[Records from a data collection]

• • • •

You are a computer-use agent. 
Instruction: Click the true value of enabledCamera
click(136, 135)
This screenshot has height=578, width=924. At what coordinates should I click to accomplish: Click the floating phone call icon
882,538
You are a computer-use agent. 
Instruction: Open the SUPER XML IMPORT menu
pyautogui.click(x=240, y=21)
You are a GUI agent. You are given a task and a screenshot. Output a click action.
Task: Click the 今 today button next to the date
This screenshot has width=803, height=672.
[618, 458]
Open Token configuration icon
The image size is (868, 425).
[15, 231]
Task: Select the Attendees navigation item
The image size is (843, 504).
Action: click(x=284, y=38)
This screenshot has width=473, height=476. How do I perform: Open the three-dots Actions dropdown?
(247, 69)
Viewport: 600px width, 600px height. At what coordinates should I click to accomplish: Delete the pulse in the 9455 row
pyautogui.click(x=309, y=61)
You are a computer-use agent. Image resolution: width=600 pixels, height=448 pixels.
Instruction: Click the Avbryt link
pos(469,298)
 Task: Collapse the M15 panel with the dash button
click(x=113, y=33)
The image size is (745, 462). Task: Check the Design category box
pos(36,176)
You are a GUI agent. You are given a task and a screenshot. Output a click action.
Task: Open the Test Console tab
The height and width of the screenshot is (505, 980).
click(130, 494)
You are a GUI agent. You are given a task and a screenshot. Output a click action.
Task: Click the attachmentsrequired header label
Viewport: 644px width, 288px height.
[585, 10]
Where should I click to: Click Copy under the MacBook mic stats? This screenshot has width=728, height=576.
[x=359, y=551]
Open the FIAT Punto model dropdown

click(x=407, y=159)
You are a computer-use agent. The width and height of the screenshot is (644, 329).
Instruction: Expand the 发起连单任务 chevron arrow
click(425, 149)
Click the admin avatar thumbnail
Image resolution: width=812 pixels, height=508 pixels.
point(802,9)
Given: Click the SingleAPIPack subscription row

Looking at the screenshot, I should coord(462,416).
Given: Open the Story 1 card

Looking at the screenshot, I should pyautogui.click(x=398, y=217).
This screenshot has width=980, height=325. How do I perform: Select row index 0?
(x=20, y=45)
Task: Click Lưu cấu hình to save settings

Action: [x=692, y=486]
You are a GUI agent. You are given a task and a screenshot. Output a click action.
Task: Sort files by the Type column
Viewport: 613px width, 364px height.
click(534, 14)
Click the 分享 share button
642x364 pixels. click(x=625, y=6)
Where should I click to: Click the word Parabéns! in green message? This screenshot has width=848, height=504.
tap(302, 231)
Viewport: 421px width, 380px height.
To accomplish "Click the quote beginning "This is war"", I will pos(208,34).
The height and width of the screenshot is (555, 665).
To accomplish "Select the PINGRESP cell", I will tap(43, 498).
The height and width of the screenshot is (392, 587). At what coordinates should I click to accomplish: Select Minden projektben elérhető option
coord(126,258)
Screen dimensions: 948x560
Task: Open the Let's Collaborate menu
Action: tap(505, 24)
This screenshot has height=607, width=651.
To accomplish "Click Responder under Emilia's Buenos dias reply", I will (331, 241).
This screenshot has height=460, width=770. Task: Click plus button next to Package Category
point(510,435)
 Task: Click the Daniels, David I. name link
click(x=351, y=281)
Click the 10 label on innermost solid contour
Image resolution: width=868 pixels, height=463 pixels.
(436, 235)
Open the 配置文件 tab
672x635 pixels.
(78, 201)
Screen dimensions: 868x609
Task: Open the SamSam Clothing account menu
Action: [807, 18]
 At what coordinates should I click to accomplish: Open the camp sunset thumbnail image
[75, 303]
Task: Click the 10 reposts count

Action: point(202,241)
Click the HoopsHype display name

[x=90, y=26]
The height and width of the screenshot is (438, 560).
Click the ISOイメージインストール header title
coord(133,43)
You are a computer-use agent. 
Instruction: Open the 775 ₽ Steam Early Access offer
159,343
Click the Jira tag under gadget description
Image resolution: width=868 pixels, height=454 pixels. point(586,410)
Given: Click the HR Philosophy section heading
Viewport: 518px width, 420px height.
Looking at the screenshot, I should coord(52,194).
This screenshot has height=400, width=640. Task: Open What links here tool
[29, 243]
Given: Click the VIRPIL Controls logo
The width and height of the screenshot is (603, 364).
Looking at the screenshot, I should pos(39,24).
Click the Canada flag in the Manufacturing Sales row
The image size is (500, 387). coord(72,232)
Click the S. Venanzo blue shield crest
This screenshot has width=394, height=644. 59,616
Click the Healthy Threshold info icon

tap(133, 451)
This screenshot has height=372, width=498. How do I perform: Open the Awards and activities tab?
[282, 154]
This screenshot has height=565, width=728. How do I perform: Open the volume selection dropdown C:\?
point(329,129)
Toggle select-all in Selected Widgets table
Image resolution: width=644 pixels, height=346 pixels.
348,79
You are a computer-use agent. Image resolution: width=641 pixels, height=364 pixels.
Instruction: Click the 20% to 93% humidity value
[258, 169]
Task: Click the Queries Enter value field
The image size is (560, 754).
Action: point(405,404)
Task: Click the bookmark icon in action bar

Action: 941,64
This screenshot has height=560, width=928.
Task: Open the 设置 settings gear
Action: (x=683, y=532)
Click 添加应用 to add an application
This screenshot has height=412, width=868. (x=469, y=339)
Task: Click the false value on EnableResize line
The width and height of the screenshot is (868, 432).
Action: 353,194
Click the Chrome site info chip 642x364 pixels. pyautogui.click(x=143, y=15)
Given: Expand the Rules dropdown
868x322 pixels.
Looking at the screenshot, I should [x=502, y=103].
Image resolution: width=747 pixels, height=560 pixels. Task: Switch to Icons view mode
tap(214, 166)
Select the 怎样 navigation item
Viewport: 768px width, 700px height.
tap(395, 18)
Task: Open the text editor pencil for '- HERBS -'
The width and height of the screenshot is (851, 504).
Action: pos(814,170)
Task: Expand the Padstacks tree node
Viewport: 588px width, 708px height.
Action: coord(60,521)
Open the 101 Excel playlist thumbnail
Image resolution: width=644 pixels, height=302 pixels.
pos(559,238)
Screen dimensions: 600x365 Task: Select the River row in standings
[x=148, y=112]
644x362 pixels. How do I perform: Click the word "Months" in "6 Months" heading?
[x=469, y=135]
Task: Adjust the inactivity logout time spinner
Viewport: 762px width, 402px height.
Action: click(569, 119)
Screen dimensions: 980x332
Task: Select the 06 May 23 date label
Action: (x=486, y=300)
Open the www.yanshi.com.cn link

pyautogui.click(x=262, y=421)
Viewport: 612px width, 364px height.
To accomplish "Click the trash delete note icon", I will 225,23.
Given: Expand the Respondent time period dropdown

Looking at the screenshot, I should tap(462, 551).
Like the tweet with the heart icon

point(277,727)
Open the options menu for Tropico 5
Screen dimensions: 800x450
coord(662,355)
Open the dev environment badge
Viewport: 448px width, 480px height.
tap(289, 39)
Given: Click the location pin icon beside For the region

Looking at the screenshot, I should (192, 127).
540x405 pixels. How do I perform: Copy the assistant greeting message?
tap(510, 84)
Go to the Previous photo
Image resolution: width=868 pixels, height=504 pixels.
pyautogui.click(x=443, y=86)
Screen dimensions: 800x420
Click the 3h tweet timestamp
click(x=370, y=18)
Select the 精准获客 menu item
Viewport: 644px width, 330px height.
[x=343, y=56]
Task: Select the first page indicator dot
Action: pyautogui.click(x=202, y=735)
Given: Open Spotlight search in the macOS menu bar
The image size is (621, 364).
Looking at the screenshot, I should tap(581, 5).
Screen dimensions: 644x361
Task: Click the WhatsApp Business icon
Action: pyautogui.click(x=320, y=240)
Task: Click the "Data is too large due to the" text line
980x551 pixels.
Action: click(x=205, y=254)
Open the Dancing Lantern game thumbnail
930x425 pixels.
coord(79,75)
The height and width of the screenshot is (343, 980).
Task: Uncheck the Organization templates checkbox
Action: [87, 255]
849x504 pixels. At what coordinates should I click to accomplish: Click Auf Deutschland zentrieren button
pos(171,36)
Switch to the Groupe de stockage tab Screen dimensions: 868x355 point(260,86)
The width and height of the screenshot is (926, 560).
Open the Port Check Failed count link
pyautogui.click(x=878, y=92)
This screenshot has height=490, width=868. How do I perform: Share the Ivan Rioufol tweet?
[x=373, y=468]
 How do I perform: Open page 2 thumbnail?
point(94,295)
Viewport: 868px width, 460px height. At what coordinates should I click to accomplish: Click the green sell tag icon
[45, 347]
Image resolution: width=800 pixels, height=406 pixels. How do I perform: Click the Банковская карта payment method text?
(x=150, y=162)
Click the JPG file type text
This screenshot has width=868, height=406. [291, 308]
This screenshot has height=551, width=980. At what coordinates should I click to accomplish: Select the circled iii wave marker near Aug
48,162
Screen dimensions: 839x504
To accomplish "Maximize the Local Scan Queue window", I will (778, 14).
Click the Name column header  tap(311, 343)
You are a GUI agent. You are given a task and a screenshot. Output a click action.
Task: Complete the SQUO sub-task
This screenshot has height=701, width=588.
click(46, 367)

• • • •

- [Activity]:
Your answer should consist only of the lines above between the line holding "Instruction: Click the 20%" and the line holding "Select the 怎样 navigation item", inclusive, each transcribed exactly.

- [Task answer]:
Instruction: Click the 20% to 93% humidity value
[258, 169]
Task: Click the Queries Enter value field
The image size is (560, 754).
Action: point(405,404)
Task: Click the bookmark icon in action bar

Action: 941,64
This screenshot has height=560, width=928.
Task: Open the 设置 settings gear
Action: (x=683, y=532)
Click 添加应用 to add an application
This screenshot has height=412, width=868. (x=469, y=339)
Task: Click the false value on EnableResize line
The width and height of the screenshot is (868, 432).
Action: 353,194
Click the Chrome site info chip 642x364 pixels. pyautogui.click(x=143, y=15)
Given: Expand the Rules dropdown
868x322 pixels.
Looking at the screenshot, I should [x=502, y=103].
Image resolution: width=747 pixels, height=560 pixels. Task: Switch to Icons view mode
tap(214, 166)
Select the 怎样 navigation item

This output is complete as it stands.